▸ **Exercise goal**
The response must consist of the lines below from the one with "This screenshot has height=791, width=1512." through the one with "You are a computer-use agent. This", exactly as they appear and with both ends kept.

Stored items

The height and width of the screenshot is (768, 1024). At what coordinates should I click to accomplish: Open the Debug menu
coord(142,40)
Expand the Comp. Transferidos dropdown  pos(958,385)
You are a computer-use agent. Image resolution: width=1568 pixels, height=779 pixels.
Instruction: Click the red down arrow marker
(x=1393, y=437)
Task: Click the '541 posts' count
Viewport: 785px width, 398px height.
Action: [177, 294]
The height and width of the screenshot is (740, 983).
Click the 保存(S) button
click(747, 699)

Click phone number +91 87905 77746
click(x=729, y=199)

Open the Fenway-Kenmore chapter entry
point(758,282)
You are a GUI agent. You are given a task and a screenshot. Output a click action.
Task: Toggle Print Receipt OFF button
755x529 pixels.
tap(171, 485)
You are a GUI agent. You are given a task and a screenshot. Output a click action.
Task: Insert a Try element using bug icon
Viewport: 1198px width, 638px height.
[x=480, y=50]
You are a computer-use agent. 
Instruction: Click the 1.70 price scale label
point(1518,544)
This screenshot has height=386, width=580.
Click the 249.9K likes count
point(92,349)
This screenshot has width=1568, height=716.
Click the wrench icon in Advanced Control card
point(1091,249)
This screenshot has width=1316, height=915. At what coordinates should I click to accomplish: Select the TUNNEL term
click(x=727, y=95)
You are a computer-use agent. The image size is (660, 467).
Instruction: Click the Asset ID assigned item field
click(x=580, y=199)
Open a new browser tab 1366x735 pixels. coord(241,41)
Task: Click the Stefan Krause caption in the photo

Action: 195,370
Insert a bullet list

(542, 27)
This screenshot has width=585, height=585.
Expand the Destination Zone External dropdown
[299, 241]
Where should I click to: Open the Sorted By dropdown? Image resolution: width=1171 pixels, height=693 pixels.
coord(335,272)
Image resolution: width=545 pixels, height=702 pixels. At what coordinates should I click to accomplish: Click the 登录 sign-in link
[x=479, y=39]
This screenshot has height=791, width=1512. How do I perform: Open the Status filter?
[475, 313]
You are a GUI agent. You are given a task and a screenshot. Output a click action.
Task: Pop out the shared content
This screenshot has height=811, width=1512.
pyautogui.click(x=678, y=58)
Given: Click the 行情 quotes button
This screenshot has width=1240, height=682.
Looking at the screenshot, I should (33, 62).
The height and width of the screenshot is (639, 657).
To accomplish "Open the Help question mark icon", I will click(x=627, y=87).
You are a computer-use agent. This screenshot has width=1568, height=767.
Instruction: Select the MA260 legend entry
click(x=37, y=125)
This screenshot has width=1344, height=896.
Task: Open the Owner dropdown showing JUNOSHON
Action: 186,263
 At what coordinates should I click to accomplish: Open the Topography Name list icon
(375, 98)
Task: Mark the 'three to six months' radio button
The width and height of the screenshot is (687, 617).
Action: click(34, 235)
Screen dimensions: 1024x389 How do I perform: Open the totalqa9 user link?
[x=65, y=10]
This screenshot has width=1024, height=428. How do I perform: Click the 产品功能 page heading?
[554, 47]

▸ **Answer section**
This screenshot has height=791, width=1512. How do I perform: Open the Status filter?
[475, 313]
You are a GUI agent. You are given a task and a screenshot. Output a click action.
Task: Pop out the shared content
This screenshot has height=811, width=1512.
pyautogui.click(x=678, y=58)
Given: Click the 行情 quotes button
This screenshot has width=1240, height=682.
Looking at the screenshot, I should (33, 62).
The height and width of the screenshot is (639, 657).
To accomplish "Open the Help question mark icon", I will click(x=627, y=87).
You are a computer-use agent. This screenshot has width=1568, height=767.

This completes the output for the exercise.